I noticed that sum of digits (upto a single digit) of a prime number (except 3) raised to an even power is always either 1, 4 or 7 (3 is an exception. 3 raised to any power always gives the sum of digits upto single digit as 9).
The primes which have sum of their digits upto single digit as 1 or 8 always give sum of digits upto single digit (when raised to even power) as 1. Those primes which give 4,5 or 7 as the sum of digits upto single digit (when squared) follow this pattern of 4,7,1 (when sum is 7) and 7,4,1 (when sum is 4 or 5) i.e, after every 3rd even power the pattern repeats(given in example below).

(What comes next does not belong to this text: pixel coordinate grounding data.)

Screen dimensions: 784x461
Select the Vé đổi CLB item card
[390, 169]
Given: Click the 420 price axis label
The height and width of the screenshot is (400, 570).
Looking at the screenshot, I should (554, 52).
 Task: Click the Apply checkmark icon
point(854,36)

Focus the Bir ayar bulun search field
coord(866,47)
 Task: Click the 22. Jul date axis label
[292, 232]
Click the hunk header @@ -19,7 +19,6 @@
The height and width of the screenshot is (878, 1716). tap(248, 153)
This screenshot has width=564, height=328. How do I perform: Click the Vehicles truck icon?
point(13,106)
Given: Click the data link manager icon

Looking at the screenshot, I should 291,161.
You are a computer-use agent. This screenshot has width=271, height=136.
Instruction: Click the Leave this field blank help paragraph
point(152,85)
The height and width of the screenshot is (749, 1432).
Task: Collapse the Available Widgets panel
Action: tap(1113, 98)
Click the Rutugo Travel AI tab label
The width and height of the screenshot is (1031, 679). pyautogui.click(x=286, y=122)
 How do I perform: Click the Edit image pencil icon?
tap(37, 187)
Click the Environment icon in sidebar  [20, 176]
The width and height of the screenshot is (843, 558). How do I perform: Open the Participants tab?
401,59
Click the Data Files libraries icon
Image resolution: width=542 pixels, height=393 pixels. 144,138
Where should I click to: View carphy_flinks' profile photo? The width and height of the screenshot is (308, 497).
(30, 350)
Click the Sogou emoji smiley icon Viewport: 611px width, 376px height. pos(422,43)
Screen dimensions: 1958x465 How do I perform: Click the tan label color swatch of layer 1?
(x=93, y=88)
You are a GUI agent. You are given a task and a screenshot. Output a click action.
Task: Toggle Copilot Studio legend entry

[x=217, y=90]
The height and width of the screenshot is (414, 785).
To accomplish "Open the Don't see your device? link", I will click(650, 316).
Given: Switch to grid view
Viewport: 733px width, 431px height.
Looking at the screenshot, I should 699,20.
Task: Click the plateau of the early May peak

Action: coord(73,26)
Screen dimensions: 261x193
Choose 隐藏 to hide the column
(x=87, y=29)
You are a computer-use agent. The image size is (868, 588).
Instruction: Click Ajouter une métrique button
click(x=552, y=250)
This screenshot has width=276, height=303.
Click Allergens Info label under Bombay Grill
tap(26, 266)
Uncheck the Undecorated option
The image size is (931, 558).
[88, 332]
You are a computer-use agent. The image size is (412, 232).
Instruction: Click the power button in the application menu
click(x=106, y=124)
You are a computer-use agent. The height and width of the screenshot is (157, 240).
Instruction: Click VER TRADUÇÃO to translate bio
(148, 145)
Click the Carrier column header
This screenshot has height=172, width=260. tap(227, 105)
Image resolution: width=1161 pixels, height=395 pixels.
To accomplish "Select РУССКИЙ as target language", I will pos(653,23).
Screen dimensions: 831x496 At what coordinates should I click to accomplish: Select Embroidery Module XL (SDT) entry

Has this been observed before? Is this useful somehow? Can anyone prove or disprove this?
Examples
PRIMES WITH THEIR SUM OF DIGITS UPTO SINGLE DIGIT AS 1 OR 8
$19^2 = 361 => 3+6+1 = 10 => 1+0 = 1$
$19^{24} = 48,98,76,29,30,96,08,46,81,77,16,29,52,77,921 => $ $4+8+9+8+...+9+2+1 = 163 => 1+6+3 = 10 => 1+0=1$
$233^4 = 2,94,72,95,521 => 2+9+4+7+2+9+5+5+2+1 = 46 => $ $4+6 = 10 => 1+0 = 1$
$233^{10} = 4,71,58,41,61,16,44,22,54,29,70,449 => $ $4+7+1+5+...+4+4+9 = 100 => 1+0+0 = 1$
PRIMES WITH THEIR SUM OF DIGITS UPTO SINGLE DIGIT AS 4 OR 5 OR 7 (Here I am giving only 13 as an example but it works for primes with sum of their digits upto single digit as 5 or 7 as well)
$13^2 = 169 => 1+6+9 = 16 => 1+6 = 7 = 3+4 <= 34 = $ $8+1+5+...+2+1 <= 815730721 = 13^8$
$13^4 = 28561 => 2+8+5+6+1 = 22 => 2+2 = 4 = 1+3 <= 13 $ $= 6+7 <= 67 = 1+3+7+...+8+4+9 $ $<= 1,37,85,84,91,849 = 13^{10}$
$13^6= 4826809 => 4+8+2+6+8+0+9 = 37 => 3+7 = 10 =>$ $ 1+0 = 1 =1+0 <= 10 = 5+5 <= 55 $ $= 2+3+...+1 <=2,32,98,08,51,22,481 = 13^{12}$
Your procedure of calculating a sum of digits of $n$ over and over, until one digit is left, gives just the remainder of dividing $n$ by $9$ (where $0$ is substituted by $9$). This fact follows from a well-known divisibility test: the remainder of a number after dividing by $9$ is equal to the reminder of the sum of its digits. On each step, the result gets smaller, while maintaining its value modulo $9$. So it will become single-digit eventually. All single-digit natural numbers have different remainders modulo $9$.
Now, if we raise an integer to the second power, what remainders modulo $9$ can we get? $$0^2=0,$$ $$1^2=(-1)^2=1,$$ $$2^2=(-2)^2=4,$$ $$3^2=(-3)^2=0,$$ $$4^2=(-4)^2=7.$$
It means that if you take $n^2$ for any integer $n$, not divisible by $3$, then it will give $1$, $4$ or $7$ after your procedure. $3$ raised to any power greater than $1$ will give $9$.